Exercise aim
Every line of the material must be reproduced exactly.

Raw data
↓

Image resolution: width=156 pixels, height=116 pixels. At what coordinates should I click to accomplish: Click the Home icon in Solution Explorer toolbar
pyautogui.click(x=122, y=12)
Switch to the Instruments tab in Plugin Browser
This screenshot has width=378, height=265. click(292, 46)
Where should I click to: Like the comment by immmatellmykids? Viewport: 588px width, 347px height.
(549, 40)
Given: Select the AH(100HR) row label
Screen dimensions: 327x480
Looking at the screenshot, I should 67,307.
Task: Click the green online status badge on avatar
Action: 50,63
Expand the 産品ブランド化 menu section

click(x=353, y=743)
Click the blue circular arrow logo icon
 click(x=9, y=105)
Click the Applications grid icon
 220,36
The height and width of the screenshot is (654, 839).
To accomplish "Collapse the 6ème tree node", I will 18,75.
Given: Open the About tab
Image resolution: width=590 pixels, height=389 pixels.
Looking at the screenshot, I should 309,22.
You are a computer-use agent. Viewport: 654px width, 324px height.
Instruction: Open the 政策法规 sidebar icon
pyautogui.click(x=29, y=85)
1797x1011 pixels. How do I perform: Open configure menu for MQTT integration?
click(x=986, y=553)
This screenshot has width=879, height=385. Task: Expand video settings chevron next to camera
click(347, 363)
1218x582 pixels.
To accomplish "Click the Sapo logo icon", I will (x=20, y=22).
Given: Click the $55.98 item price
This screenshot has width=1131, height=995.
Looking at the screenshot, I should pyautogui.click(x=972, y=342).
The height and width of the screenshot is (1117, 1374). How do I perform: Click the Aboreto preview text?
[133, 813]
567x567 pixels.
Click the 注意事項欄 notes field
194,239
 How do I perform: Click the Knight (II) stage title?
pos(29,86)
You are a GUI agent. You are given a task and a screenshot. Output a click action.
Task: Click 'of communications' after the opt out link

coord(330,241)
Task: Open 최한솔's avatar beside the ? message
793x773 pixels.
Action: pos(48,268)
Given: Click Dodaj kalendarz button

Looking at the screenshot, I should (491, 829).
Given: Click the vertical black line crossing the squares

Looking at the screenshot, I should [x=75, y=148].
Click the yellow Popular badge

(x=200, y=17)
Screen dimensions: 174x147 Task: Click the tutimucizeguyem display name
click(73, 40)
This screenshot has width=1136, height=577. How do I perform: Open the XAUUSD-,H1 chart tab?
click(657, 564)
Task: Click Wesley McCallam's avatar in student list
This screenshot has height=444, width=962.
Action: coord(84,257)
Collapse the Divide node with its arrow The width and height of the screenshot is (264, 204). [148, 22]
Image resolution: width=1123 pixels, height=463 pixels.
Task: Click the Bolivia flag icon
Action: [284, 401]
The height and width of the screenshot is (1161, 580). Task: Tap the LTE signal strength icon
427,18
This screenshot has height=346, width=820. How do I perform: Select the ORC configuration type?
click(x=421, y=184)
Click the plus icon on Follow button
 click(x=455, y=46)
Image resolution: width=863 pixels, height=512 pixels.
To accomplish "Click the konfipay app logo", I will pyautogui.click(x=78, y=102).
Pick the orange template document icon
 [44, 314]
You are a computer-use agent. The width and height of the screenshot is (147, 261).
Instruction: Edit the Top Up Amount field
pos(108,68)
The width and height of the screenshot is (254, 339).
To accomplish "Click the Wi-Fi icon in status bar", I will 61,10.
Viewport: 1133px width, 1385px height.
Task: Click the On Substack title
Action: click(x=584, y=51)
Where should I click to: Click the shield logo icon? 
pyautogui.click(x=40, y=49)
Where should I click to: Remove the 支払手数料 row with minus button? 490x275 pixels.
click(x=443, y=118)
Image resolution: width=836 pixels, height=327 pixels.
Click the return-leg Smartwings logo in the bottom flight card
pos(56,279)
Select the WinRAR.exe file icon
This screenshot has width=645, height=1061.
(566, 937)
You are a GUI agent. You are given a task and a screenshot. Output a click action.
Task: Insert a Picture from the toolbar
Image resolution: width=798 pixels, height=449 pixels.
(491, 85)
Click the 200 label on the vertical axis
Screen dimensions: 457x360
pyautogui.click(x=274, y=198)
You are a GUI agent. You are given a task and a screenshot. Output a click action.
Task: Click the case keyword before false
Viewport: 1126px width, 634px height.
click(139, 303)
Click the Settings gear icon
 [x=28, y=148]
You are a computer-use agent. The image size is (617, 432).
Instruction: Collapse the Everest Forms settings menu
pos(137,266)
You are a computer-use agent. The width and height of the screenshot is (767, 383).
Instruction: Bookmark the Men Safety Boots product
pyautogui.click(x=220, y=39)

↑

Completed task
Image resolution: width=156 pixels, height=116 pixels. At what coordinates should I click to accomplish: Click the Home icon in Solution Explorer toolbar
pyautogui.click(x=122, y=12)
Switch to the Instruments tab in Plugin Browser
This screenshot has width=378, height=265. click(292, 46)
Where should I click to: Like the comment by immmatellmykids? Viewport: 588px width, 347px height.
(549, 40)
Given: Select the AH(100HR) row label
Screen dimensions: 327x480
Looking at the screenshot, I should 67,307.
Task: Click the green online status badge on avatar
Action: 50,63
Expand the 産品ブランド化 menu section

click(x=353, y=743)
Click the blue circular arrow logo icon
 click(x=9, y=105)
Click the Applications grid icon
 220,36
The height and width of the screenshot is (654, 839).
To accomplish "Collapse the 6ème tree node", I will 18,75.
Given: Open the About tab
Image resolution: width=590 pixels, height=389 pixels.
Looking at the screenshot, I should 309,22.
You are a computer-use agent. Viewport: 654px width, 324px height.
Instruction: Open the 政策法规 sidebar icon
pyautogui.click(x=29, y=85)
1797x1011 pixels. How do I perform: Open configure menu for MQTT integration?
click(x=986, y=553)
This screenshot has width=879, height=385. Task: Expand video settings chevron next to camera
click(347, 363)
1218x582 pixels.
To accomplish "Click the Sapo logo icon", I will (x=20, y=22).
Given: Click the $55.98 item price
This screenshot has width=1131, height=995.
Looking at the screenshot, I should pyautogui.click(x=972, y=342).
The height and width of the screenshot is (1117, 1374). How do I perform: Click the Aboreto preview text?
[133, 813]
567x567 pixels.
Click the 注意事項欄 notes field
194,239
 How do I perform: Click the Knight (II) stage title?
pos(29,86)
You are a GUI agent. You are given a task and a screenshot. Output a click action.
Task: Click 'of communications' after the opt out link

coord(330,241)
Task: Open 최한솔's avatar beside the ? message
793x773 pixels.
Action: pos(48,268)
Given: Click Dodaj kalendarz button

Looking at the screenshot, I should (491, 829).
Given: Click the vertical black line crossing the squares

Looking at the screenshot, I should [x=75, y=148].
Click the yellow Popular badge

(x=200, y=17)
Screen dimensions: 174x147 Task: Click the tutimucizeguyem display name
click(73, 40)
This screenshot has width=1136, height=577. How do I perform: Open the XAUUSD-,H1 chart tab?
click(657, 564)
Task: Click Wesley McCallam's avatar in student list
This screenshot has height=444, width=962.
Action: coord(84,257)
Collapse the Divide node with its arrow The width and height of the screenshot is (264, 204). [148, 22]
Image resolution: width=1123 pixels, height=463 pixels.
Task: Click the Bolivia flag icon
Action: [284, 401]
The height and width of the screenshot is (1161, 580). Task: Tap the LTE signal strength icon
427,18
This screenshot has height=346, width=820. How do I perform: Select the ORC configuration type?
click(x=421, y=184)
Click the plus icon on Follow button
 click(x=455, y=46)
Image resolution: width=863 pixels, height=512 pixels.
To accomplish "Click the konfipay app logo", I will pyautogui.click(x=78, y=102).
Pick the orange template document icon
 [44, 314]
You are a computer-use agent. The width and height of the screenshot is (147, 261).
Instruction: Edit the Top Up Amount field
pos(108,68)
The width and height of the screenshot is (254, 339).
To accomplish "Click the Wi-Fi icon in status bar", I will 61,10.
Viewport: 1133px width, 1385px height.
Task: Click the On Substack title
Action: click(x=584, y=51)
Where should I click to: Click the shield logo icon? 
pyautogui.click(x=40, y=49)
Where should I click to: Remove the 支払手数料 row with minus button? 490x275 pixels.
click(x=443, y=118)
Image resolution: width=836 pixels, height=327 pixels.
Click the return-leg Smartwings logo in the bottom flight card
pos(56,279)
Select the WinRAR.exe file icon
This screenshot has width=645, height=1061.
(566, 937)
You are a GUI agent. You are given a task and a screenshot. Output a click action.
Task: Insert a Picture from the toolbar
Image resolution: width=798 pixels, height=449 pixels.
(491, 85)
Click the 200 label on the vertical axis
Screen dimensions: 457x360
pyautogui.click(x=274, y=198)
You are a GUI agent. You are given a task and a screenshot. Output a click action.
Task: Click the case keyword before false
Viewport: 1126px width, 634px height.
click(139, 303)
Click the Settings gear icon
 [x=28, y=148]
You are a computer-use agent. The image size is (617, 432).
Instruction: Collapse the Everest Forms settings menu
pos(137,266)
You are a computer-use agent. The width and height of the screenshot is (767, 383).
Instruction: Bookmark the Men Safety Boots product
pyautogui.click(x=220, y=39)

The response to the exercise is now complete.